====== DATA TO PROCESS

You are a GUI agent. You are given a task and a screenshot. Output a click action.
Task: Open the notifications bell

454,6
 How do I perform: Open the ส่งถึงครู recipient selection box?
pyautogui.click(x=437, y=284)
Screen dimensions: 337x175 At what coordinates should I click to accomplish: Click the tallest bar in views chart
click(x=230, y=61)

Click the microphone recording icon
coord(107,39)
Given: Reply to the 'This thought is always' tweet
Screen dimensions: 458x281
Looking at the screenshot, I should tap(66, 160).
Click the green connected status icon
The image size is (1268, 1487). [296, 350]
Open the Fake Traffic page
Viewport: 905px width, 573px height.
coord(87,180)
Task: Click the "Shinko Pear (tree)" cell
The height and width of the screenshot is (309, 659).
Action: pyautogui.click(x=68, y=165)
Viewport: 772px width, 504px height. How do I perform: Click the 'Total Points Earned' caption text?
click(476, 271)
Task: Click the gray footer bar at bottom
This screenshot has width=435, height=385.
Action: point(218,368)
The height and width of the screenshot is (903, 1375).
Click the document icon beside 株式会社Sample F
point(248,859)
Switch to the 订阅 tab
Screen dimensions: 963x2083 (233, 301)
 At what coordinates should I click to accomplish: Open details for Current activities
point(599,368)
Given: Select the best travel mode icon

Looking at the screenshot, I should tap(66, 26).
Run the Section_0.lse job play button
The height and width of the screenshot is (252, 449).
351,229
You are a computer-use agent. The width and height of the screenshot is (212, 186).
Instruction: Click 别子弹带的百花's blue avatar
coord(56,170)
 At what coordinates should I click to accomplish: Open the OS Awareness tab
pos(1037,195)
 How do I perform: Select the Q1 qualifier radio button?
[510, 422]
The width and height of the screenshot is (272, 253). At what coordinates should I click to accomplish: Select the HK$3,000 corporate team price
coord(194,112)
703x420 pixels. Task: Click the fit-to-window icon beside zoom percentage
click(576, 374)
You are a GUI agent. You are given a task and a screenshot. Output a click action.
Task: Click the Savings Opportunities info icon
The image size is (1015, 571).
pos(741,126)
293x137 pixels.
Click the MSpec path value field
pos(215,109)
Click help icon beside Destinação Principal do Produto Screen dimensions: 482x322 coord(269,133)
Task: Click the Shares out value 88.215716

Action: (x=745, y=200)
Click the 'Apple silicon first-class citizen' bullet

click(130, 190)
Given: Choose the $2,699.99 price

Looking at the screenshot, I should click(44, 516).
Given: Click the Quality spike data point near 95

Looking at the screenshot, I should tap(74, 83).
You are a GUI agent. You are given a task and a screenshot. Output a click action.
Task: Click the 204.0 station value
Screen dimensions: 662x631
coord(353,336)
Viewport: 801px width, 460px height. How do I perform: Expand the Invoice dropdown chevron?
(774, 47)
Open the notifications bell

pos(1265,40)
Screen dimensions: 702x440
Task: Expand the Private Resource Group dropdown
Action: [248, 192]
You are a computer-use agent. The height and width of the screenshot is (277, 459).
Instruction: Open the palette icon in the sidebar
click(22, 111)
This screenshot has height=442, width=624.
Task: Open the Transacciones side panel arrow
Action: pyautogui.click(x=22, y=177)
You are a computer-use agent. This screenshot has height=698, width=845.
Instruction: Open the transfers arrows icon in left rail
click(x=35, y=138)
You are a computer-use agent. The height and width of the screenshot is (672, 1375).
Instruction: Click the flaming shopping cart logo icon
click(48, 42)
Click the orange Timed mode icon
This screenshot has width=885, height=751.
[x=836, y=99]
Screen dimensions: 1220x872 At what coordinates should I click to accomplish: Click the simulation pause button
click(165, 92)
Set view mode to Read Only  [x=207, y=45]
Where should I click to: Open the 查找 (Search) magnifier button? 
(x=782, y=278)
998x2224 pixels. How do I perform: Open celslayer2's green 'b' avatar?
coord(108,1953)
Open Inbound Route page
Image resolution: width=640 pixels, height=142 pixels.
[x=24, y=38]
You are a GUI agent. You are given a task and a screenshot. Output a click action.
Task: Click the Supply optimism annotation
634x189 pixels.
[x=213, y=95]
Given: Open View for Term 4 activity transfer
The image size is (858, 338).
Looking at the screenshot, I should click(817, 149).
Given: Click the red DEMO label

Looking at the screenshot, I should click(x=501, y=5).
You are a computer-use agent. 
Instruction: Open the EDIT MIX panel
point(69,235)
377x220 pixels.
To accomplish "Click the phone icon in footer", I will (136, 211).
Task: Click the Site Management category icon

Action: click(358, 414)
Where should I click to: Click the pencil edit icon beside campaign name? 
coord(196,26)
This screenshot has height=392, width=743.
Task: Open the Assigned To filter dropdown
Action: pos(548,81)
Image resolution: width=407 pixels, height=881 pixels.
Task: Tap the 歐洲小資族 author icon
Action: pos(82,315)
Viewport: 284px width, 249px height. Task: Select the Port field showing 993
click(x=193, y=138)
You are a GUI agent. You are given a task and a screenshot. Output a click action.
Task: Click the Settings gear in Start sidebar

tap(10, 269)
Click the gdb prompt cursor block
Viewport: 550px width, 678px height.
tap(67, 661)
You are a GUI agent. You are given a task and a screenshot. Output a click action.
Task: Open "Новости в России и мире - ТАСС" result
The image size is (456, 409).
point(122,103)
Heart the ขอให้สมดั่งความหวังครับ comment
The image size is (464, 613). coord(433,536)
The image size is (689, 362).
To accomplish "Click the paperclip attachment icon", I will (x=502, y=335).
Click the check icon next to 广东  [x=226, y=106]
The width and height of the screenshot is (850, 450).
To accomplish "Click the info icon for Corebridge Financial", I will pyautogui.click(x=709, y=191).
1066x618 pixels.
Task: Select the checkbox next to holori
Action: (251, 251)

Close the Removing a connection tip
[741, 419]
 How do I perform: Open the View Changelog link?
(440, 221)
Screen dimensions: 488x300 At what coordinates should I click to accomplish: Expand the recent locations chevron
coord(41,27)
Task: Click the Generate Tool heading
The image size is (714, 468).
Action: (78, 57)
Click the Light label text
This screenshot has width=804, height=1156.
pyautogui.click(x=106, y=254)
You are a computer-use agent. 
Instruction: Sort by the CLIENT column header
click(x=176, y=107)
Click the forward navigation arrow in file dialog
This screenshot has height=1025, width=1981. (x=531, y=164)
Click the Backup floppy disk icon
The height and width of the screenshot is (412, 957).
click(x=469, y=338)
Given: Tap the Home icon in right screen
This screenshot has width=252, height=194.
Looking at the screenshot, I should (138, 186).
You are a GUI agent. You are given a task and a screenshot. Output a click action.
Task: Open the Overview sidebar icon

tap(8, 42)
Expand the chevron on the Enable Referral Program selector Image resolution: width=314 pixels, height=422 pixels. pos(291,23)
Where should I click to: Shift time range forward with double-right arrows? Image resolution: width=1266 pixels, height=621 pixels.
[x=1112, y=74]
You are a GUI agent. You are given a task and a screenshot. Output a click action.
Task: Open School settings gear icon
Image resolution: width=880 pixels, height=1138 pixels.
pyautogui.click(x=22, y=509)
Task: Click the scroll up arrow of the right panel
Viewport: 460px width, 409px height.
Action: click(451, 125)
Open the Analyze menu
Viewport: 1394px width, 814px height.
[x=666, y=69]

============

TASK DESCRIPTION:
Copy every record above word for word, with nothing changed.

FINAL RESULT:
You are a GUI agent. You are given a task and a screenshot. Output a click action.
Task: Open the notifications bell

454,6
 How do I perform: Open the ส่งถึงครู recipient selection box?
pyautogui.click(x=437, y=284)
Screen dimensions: 337x175 At what coordinates should I click to accomplish: Click the tallest bar in views chart
click(x=230, y=61)

Click the microphone recording icon
coord(107,39)
Given: Reply to the 'This thought is always' tweet
Screen dimensions: 458x281
Looking at the screenshot, I should tap(66, 160).
Click the green connected status icon
The image size is (1268, 1487). [296, 350]
Open the Fake Traffic page
Viewport: 905px width, 573px height.
coord(87,180)
Task: Click the "Shinko Pear (tree)" cell
The height and width of the screenshot is (309, 659).
Action: pyautogui.click(x=68, y=165)
Viewport: 772px width, 504px height. How do I perform: Click the 'Total Points Earned' caption text?
click(476, 271)
Task: Click the gray footer bar at bottom
This screenshot has width=435, height=385.
Action: point(218,368)
The height and width of the screenshot is (903, 1375).
Click the document icon beside 株式会社Sample F
point(248,859)
Switch to the 订阅 tab
Screen dimensions: 963x2083 (233, 301)
 At what coordinates should I click to accomplish: Open details for Current activities
point(599,368)
Given: Select the best travel mode icon

Looking at the screenshot, I should tap(66, 26).
Run the Section_0.lse job play button
The height and width of the screenshot is (252, 449).
351,229
You are a computer-use agent. The width and height of the screenshot is (212, 186).
Instruction: Click 别子弹带的百花's blue avatar
coord(56,170)
 At what coordinates should I click to accomplish: Open the OS Awareness tab
pos(1037,195)
 How do I perform: Select the Q1 qualifier radio button?
[510, 422]
The width and height of the screenshot is (272, 253). At what coordinates should I click to accomplish: Select the HK$3,000 corporate team price
coord(194,112)
703x420 pixels. Task: Click the fit-to-window icon beside zoom percentage
click(576, 374)
You are a GUI agent. You are given a task and a screenshot. Output a click action.
Task: Click the Savings Opportunities info icon
The image size is (1015, 571).
pos(741,126)
293x137 pixels.
Click the MSpec path value field
pos(215,109)
Click help icon beside Destinação Principal do Produto Screen dimensions: 482x322 coord(269,133)
Task: Click the Shares out value 88.215716

Action: (x=745, y=200)
Click the 'Apple silicon first-class citizen' bullet

click(130, 190)
Given: Choose the $2,699.99 price

Looking at the screenshot, I should click(44, 516).
Given: Click the Quality spike data point near 95

Looking at the screenshot, I should tap(74, 83).
You are a GUI agent. You are given a task and a screenshot. Output a click action.
Task: Click the 204.0 station value
Screen dimensions: 662x631
coord(353,336)
Viewport: 801px width, 460px height. How do I perform: Expand the Invoice dropdown chevron?
(774, 47)
Open the notifications bell

pos(1265,40)
Screen dimensions: 702x440
Task: Expand the Private Resource Group dropdown
Action: [248, 192]
You are a computer-use agent. The height and width of the screenshot is (277, 459).
Instruction: Open the palette icon in the sidebar
click(22, 111)
This screenshot has height=442, width=624.
Task: Open the Transacciones side panel arrow
Action: pyautogui.click(x=22, y=177)
You are a computer-use agent. This screenshot has height=698, width=845.
Instruction: Open the transfers arrows icon in left rail
click(x=35, y=138)
You are a computer-use agent. The height and width of the screenshot is (672, 1375).
Instruction: Click the flaming shopping cart logo icon
click(48, 42)
Click the orange Timed mode icon
This screenshot has width=885, height=751.
[x=836, y=99]
Screen dimensions: 1220x872 At what coordinates should I click to accomplish: Click the simulation pause button
click(165, 92)
Set view mode to Read Only  [x=207, y=45]
Where should I click to: Open the 查找 (Search) magnifier button? 
(x=782, y=278)
998x2224 pixels. How do I perform: Open celslayer2's green 'b' avatar?
coord(108,1953)
Open Inbound Route page
Image resolution: width=640 pixels, height=142 pixels.
[x=24, y=38]
You are a GUI agent. You are given a task and a screenshot. Output a click action.
Task: Click the Supply optimism annotation
634x189 pixels.
[x=213, y=95]
Given: Open View for Term 4 activity transfer
The image size is (858, 338).
Looking at the screenshot, I should click(817, 149).
Given: Click the red DEMO label

Looking at the screenshot, I should click(x=501, y=5).
You are a computer-use agent. 
Instruction: Open the EDIT MIX panel
point(69,235)
377x220 pixels.
To accomplish "Click the phone icon in footer", I will (136, 211).
Task: Click the Site Management category icon

Action: click(358, 414)
Where should I click to: Click the pencil edit icon beside campaign name? 
coord(196,26)
This screenshot has height=392, width=743.
Task: Open the Assigned To filter dropdown
Action: pos(548,81)
Image resolution: width=407 pixels, height=881 pixels.
Task: Tap the 歐洲小資族 author icon
Action: pos(82,315)
Viewport: 284px width, 249px height. Task: Select the Port field showing 993
click(x=193, y=138)
You are a GUI agent. You are given a task and a screenshot. Output a click action.
Task: Click the Settings gear in Start sidebar

tap(10, 269)
Click the gdb prompt cursor block
Viewport: 550px width, 678px height.
tap(67, 661)
You are a GUI agent. You are given a task and a screenshot. Output a click action.
Task: Open "Новости в России и мире - ТАСС" result
The image size is (456, 409).
point(122,103)
Heart the ขอให้สมดั่งความหวังครับ comment
The image size is (464, 613). coord(433,536)
The image size is (689, 362).
To accomplish "Click the paperclip attachment icon", I will (x=502, y=335).
Click the check icon next to 广东  [x=226, y=106]
The width and height of the screenshot is (850, 450).
To accomplish "Click the info icon for Corebridge Financial", I will pyautogui.click(x=709, y=191).
1066x618 pixels.
Task: Select the checkbox next to holori
Action: (251, 251)

Close the Removing a connection tip
[741, 419]
 How do I perform: Open the View Changelog link?
(440, 221)
Screen dimensions: 488x300 At what coordinates should I click to accomplish: Expand the recent locations chevron
coord(41,27)
Task: Click the Generate Tool heading
The image size is (714, 468).
Action: (78, 57)
Click the Light label text
This screenshot has width=804, height=1156.
pyautogui.click(x=106, y=254)
You are a computer-use agent. 
Instruction: Sort by the CLIENT column header
click(x=176, y=107)
Click the forward navigation arrow in file dialog
This screenshot has height=1025, width=1981. (x=531, y=164)
Click the Backup floppy disk icon
The height and width of the screenshot is (412, 957).
click(x=469, y=338)
Given: Tap the Home icon in right screen
This screenshot has width=252, height=194.
Looking at the screenshot, I should (138, 186).
You are a GUI agent. You are given a task and a screenshot. Output a click action.
Task: Open the Overview sidebar icon

tap(8, 42)
Expand the chevron on the Enable Referral Program selector Image resolution: width=314 pixels, height=422 pixels. pos(291,23)
Where should I click to: Shift time range forward with double-right arrows? Image resolution: width=1266 pixels, height=621 pixels.
[x=1112, y=74]
You are a GUI agent. You are given a task and a screenshot. Output a click action.
Task: Open School settings gear icon
Image resolution: width=880 pixels, height=1138 pixels.
pyautogui.click(x=22, y=509)
Task: Click the scroll up arrow of the right panel
Viewport: 460px width, 409px height.
Action: click(451, 125)
Open the Analyze menu
Viewport: 1394px width, 814px height.
[x=666, y=69]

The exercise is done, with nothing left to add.